DATASET RECORDS
===============

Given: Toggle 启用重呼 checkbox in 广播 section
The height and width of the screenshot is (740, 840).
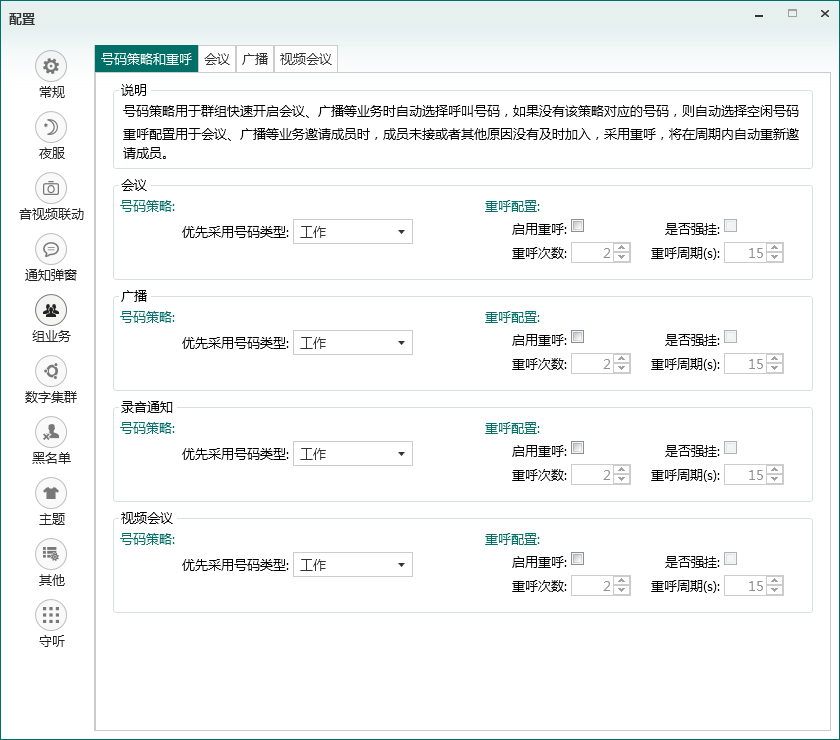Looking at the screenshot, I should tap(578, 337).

===============

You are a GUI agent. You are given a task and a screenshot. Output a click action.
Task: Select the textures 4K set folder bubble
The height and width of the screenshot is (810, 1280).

===============

TASK ITEM
Repeat, word for word, the lines above between the line holding "Task: Select the" and the line holding "The height and width of the screenshot is (810, 1280).", inclusive; omit everything else.

EXPECTED ANSWER
Task: Select the textures 4K set folder bubble
The height and width of the screenshot is (810, 1280).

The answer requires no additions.